What Are We Measuring?

In the past decade, there has been a focus on assessment and evaluation.  Much of this focus has come from foundations, who want more justification of the effectiveness of nonprofit strategies.  The result has been many nonprofits looking for data they can measure – how many people served, how many programs run, etc.  I call these “nonprofit widgets,” small, concrete, measurable pieces of information.  The problem with nonprofit widgets is that they tell us very little about real effectiveness.

I have heard from many nonprofit Executive Directors about their frustration at having to measure this information.  Their frustration exists on several levels.  First, they have to have staff and systems to measure this information, and foundations do not often want to support those costs, but still want the information measured.  Second, they feel that a large amount of time is spent measuring data which may or may not be truly useful to them as managers.

So if the current methods are frustrating to both nonprofits and foundations, then how should we be measuring our effectiveness?  By far, the harder things to “meaure” are the qualitative aspects of mission-work.  Are clients happier, more satisfied, more effective in their lives?  These are the big questions nonprofits wrestle with (and the reason they exist), and it it hard to know how to measure those.

Meauring effectiveness in the nonprofit field cannot be dictated solely by data.  Data is just a beginning, and I would submit, a relatively small part of understanding effectiveness.  Those widgets are what are commonly known as “outputs” vs. “outcomes.”  We need to focus more on outcomes – the large-scale, long-term change nonprofits seek to bring about.  Widgets are incremental, and therefore are a weak measure of a large-scale, long-term outcome.

Evaluation should be a living practice – not a data gathering process that happens only periodically.  Nonprofit board meetings should involve a review of widget data, combined with a broad discussion organized around the question “what does this tell us about how well we are accomplishing our mission?”  This kind of discussion will inevitably open other questions, such as “are we measuring the right things?” 

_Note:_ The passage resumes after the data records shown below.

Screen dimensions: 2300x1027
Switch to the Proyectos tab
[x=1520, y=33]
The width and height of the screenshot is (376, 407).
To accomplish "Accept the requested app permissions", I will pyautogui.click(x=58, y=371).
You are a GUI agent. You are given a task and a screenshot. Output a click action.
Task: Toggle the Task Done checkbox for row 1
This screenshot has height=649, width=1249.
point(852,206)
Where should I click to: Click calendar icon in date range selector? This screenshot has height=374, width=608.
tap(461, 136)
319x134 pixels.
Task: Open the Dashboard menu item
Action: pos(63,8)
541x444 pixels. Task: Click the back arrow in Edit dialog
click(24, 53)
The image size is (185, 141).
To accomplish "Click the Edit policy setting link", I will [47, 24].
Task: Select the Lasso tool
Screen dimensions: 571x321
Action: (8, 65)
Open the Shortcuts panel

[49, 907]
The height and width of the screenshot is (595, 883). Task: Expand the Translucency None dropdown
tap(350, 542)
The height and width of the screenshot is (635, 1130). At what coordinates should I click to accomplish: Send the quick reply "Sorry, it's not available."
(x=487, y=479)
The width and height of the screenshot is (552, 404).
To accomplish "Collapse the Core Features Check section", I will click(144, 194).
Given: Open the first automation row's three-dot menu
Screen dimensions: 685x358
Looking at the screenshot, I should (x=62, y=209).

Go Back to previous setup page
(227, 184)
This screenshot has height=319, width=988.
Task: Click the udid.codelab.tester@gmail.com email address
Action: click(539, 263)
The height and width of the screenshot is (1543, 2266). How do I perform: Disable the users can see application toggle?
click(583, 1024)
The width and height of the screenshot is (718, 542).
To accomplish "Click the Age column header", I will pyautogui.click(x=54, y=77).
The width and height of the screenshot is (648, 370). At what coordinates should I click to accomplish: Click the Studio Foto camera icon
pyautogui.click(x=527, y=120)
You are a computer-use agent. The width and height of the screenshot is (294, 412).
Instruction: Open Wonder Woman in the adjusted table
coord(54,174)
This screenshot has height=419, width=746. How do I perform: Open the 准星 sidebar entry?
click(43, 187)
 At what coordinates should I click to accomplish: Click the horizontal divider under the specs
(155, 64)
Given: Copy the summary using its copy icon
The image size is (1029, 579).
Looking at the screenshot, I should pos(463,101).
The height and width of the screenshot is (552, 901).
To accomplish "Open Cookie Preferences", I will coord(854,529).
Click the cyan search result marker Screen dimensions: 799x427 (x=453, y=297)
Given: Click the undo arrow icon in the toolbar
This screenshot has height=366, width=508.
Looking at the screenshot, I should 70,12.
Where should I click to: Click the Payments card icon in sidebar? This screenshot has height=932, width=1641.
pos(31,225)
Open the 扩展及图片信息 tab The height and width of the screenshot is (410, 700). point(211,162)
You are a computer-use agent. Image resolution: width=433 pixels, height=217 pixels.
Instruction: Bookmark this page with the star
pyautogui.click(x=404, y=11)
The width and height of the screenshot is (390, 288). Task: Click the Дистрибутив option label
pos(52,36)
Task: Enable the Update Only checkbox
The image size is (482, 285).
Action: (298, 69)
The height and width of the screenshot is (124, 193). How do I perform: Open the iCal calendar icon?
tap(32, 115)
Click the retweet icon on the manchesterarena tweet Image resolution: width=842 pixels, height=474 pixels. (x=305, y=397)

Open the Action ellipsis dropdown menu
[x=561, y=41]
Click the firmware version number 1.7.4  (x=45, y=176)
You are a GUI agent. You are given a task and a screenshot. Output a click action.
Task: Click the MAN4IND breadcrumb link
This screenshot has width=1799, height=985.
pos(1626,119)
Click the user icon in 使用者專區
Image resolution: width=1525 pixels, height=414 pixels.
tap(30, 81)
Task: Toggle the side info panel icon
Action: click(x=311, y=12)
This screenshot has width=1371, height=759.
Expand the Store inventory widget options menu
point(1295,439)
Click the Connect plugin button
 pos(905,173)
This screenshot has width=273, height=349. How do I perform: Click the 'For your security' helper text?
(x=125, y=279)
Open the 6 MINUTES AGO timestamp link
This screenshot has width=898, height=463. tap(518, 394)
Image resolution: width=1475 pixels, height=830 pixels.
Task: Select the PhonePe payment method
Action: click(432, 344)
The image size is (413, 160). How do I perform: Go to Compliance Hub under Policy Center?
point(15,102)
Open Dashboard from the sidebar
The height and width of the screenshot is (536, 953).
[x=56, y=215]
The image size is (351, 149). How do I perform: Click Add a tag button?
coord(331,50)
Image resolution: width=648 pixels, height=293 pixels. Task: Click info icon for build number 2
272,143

And here is the crux of what it means to have a living practice: the answers to these questions are less important than the process of asking the questions and engaging in the discussion!

Board members will become far more engaged by these types of discussions, than by budget review and committee reports.  And that is the level you want them to be involved – policy and direction setting.  So in addition to having a strategic plan, organizations should regularly question themselves and their board about how well they are doing, and what they should be measuring.  This will close the loop on the strategic plan – supporting the relationship between progress on objectives, and progress on mission.